WORK INSTRUCTIONS
Return the rows below word for word, taking only the part that opens with the line containing "What do you see at coordinates (37, 33)" and closes with the line containing "This screenshot has width=834, height=469.", both included.

________________

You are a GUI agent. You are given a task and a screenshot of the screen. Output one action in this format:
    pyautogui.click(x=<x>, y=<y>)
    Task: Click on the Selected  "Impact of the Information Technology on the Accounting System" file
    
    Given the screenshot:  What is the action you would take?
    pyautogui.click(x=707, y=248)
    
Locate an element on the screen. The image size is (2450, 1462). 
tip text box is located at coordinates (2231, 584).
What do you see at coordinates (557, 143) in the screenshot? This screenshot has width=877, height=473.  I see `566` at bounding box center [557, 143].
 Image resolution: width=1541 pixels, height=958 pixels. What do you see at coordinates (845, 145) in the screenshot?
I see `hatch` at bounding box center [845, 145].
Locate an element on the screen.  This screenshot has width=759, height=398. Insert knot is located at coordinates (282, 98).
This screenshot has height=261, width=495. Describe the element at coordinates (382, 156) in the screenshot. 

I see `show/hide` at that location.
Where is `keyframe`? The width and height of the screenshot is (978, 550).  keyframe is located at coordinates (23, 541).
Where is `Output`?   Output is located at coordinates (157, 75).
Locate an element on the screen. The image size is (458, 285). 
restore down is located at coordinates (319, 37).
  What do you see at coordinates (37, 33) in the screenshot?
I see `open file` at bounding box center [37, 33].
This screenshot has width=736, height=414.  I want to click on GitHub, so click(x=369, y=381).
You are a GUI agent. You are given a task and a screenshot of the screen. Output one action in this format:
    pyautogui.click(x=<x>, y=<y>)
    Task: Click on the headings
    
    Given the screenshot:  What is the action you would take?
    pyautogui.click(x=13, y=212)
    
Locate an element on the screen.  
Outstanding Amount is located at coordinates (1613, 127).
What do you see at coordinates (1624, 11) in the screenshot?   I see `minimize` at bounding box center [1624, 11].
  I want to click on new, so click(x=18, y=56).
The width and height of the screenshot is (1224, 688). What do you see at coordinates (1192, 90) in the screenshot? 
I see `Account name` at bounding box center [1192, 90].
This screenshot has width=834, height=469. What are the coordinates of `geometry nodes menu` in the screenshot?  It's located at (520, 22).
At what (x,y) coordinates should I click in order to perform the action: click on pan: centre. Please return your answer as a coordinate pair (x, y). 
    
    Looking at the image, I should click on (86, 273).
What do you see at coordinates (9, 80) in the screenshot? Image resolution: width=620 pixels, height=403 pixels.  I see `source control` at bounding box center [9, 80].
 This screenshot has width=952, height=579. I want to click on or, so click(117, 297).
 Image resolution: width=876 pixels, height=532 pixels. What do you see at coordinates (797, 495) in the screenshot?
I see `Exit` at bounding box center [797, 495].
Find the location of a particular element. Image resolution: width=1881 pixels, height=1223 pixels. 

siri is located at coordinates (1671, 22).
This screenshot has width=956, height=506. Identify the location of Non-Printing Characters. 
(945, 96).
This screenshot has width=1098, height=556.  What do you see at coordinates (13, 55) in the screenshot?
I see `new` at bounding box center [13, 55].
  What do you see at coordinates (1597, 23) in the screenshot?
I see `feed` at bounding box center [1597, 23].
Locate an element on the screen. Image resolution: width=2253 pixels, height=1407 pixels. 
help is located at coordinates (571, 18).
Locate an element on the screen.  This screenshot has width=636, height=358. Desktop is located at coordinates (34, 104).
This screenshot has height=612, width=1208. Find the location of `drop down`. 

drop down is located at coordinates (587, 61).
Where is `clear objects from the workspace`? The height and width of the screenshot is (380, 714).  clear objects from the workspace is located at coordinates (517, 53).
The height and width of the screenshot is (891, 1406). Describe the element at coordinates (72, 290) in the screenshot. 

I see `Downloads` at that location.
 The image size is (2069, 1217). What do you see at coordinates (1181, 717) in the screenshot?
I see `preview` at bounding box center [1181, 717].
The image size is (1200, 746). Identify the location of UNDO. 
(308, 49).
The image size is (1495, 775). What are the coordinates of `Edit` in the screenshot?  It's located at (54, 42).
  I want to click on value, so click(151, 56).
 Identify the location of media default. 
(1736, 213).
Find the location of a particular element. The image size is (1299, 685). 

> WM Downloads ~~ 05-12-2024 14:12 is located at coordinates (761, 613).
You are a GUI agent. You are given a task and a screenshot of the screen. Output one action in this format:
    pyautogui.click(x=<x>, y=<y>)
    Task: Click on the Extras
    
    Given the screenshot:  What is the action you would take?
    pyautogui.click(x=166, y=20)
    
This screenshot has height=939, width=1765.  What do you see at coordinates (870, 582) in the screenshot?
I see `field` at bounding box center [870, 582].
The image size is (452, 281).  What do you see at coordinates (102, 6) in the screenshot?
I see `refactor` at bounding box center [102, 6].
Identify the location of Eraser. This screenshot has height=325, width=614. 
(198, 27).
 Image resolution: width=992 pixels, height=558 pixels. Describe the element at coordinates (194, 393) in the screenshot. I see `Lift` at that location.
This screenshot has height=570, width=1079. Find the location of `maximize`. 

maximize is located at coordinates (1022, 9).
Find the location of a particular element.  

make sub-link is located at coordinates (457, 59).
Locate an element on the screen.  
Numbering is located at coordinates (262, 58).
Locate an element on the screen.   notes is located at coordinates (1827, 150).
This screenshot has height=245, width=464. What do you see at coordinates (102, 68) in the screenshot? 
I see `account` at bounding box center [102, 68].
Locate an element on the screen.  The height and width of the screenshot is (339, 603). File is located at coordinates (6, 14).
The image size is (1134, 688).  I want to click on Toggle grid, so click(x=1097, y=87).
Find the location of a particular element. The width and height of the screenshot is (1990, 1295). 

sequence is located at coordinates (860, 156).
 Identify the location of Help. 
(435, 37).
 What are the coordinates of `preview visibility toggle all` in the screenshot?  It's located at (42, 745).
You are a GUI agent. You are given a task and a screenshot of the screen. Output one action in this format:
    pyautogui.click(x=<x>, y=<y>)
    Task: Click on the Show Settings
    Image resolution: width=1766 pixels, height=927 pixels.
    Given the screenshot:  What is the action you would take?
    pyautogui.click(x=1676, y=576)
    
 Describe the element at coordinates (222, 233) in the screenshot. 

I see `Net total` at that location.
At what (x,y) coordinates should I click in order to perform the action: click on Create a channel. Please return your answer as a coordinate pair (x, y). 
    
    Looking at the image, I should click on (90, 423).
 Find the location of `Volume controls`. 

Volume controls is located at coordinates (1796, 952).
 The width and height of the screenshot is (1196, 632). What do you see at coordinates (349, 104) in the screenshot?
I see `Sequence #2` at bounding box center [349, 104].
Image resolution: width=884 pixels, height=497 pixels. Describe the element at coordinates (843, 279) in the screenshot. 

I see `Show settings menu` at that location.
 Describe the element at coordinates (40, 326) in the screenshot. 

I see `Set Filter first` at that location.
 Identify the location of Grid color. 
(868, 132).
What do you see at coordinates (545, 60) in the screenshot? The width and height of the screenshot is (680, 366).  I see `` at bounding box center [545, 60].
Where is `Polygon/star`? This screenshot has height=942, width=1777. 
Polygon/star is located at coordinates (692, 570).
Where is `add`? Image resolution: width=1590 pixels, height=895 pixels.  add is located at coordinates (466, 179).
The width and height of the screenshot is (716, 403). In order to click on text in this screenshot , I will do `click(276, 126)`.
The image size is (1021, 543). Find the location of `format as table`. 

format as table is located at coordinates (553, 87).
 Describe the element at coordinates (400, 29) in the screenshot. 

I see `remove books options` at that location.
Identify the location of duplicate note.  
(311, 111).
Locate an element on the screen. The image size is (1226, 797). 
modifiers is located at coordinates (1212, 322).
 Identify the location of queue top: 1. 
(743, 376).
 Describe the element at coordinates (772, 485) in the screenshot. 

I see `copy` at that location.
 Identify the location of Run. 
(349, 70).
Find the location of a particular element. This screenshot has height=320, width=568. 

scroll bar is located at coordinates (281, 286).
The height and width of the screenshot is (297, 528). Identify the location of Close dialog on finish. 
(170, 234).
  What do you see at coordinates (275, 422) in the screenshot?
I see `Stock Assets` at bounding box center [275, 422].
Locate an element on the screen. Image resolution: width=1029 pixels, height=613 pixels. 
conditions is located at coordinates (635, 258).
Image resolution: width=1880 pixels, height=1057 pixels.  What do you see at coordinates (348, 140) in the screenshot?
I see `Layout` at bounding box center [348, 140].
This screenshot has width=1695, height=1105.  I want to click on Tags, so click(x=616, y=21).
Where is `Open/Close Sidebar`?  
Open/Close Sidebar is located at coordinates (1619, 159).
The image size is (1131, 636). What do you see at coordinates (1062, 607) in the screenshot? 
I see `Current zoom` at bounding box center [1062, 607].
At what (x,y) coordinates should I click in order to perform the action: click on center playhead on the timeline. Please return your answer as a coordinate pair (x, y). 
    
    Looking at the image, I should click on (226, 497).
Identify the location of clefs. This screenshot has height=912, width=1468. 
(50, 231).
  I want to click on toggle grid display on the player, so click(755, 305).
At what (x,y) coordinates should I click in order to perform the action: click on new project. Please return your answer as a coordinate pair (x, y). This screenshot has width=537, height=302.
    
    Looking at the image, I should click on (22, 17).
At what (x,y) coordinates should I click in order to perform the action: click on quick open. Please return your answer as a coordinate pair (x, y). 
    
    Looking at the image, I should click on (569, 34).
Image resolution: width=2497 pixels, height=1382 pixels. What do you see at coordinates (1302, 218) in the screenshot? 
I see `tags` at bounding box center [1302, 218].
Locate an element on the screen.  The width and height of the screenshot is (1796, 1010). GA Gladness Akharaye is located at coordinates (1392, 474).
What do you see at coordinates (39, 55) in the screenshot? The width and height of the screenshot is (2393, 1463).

________________

REPLY TO THE EXERCISE
  What do you see at coordinates (37, 33) in the screenshot?
I see `open file` at bounding box center [37, 33].
This screenshot has width=736, height=414.  I want to click on GitHub, so click(x=369, y=381).
You are a GUI agent. You are given a task and a screenshot of the screen. Output one action in this format:
    pyautogui.click(x=<x>, y=<y>)
    Task: Click on the headings
    
    Given the screenshot:  What is the action you would take?
    pyautogui.click(x=13, y=212)
    
Locate an element on the screen.  
Outstanding Amount is located at coordinates (1613, 127).
What do you see at coordinates (1624, 11) in the screenshot?   I see `minimize` at bounding box center [1624, 11].
  I want to click on new, so click(x=18, y=56).
The width and height of the screenshot is (1224, 688). What do you see at coordinates (1192, 90) in the screenshot? 
I see `Account name` at bounding box center [1192, 90].
This screenshot has width=834, height=469. What are the coordinates of `geometry nodes menu` in the screenshot?  It's located at (520, 22).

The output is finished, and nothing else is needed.